Thank you for spending the whole day with us here at MIT and thank you for a set of extremely interesting and innovative exchanges. I have actually two or three transparencies to show you simply by way of summarizing where we stand. It goes without saying that everything that is being done here is transitional, dynamic, and changing. This is in large part because the realities out there are transitional and dynamic. 

The issue of partnership I believe is by necessity, not by choice. The necessity is that we all recognize that centralized knowledge and centralized knowledge management is no longer possible. The issues are too complex. We also know that it is difficult to organize any group of people to do anything that they do not deem central to their concern. We have proceeded along “voluntary” principles, which institutions express their views, and arguments in areas of special interest to them. They have responsibility for distribution to knowledge to others. Connection among us all creates “more,” and more depth and diversity.

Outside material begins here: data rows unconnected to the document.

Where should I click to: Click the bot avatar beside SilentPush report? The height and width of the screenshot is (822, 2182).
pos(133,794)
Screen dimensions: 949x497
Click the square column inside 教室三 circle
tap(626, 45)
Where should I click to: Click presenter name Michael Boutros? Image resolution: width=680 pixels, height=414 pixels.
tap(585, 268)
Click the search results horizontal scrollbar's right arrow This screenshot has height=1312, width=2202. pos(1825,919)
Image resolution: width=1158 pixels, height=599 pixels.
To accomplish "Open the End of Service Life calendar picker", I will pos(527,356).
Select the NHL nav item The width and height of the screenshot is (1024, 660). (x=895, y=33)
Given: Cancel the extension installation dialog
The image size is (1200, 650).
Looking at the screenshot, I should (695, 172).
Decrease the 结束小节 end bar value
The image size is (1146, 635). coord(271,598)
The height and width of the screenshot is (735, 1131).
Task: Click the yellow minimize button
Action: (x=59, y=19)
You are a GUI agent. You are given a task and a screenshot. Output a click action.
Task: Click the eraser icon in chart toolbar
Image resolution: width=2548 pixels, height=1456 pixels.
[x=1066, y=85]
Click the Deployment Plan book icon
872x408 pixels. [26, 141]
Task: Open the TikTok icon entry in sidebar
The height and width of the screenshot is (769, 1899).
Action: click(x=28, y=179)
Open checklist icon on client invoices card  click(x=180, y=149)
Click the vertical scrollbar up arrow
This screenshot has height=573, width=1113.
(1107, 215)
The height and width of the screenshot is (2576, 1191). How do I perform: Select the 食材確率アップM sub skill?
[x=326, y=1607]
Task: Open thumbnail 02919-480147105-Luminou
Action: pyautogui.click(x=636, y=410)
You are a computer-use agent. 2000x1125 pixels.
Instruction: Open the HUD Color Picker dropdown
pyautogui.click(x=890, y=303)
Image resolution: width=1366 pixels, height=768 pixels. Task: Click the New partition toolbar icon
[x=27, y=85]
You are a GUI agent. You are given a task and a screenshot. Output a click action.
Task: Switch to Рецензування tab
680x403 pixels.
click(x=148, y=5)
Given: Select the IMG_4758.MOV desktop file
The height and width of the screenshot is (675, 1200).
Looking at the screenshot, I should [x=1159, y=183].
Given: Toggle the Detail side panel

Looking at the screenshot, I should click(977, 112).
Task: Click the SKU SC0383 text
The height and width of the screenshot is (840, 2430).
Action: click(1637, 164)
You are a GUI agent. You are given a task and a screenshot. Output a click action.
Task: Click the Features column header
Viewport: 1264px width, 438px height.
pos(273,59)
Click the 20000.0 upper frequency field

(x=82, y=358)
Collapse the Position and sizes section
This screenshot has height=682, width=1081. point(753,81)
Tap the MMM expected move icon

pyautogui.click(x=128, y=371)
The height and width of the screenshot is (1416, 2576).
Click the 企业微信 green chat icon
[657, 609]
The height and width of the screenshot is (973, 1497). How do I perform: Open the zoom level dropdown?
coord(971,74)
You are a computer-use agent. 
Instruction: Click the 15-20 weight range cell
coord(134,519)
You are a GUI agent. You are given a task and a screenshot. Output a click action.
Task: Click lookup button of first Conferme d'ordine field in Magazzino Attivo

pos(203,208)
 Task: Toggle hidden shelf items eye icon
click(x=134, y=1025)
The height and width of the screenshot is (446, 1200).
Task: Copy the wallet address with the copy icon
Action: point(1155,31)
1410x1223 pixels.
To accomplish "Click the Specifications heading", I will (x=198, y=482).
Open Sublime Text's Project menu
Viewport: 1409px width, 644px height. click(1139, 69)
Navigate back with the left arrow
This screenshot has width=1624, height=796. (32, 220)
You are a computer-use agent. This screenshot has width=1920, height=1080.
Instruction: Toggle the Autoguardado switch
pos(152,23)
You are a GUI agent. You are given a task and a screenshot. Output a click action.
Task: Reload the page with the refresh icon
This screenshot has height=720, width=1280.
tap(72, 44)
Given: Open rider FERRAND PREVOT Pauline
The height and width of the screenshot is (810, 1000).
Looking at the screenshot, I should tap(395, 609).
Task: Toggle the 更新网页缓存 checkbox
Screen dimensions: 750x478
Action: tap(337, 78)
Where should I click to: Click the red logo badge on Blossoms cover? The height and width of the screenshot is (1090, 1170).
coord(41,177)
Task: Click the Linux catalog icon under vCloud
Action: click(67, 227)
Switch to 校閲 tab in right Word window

What I'd like to do by way of concluding this session is to share with you our specific next steps. First, we are in the process of concentrating on enriching GSSD knowledge base through collaboration for specialized inputs. 

Second, we are in the process of putting in place a mirror site in China to use as a platform for China’s own knowledge base and information. The same is being explored in other regions. Every time we establish a mirror site GSSD is expecting reciprocal collaboration and knowledge exchange with other institutes. Because we are operating in the public domain, this type of synergy is possible. 

Our next concern is innovation in the delivery system related to the issue of language. 

Finally, we are looking forward to the discussions as the next two days—at the Symposium on Global Accords for Sustainable Development.—to find ways of better using our combined knowledge.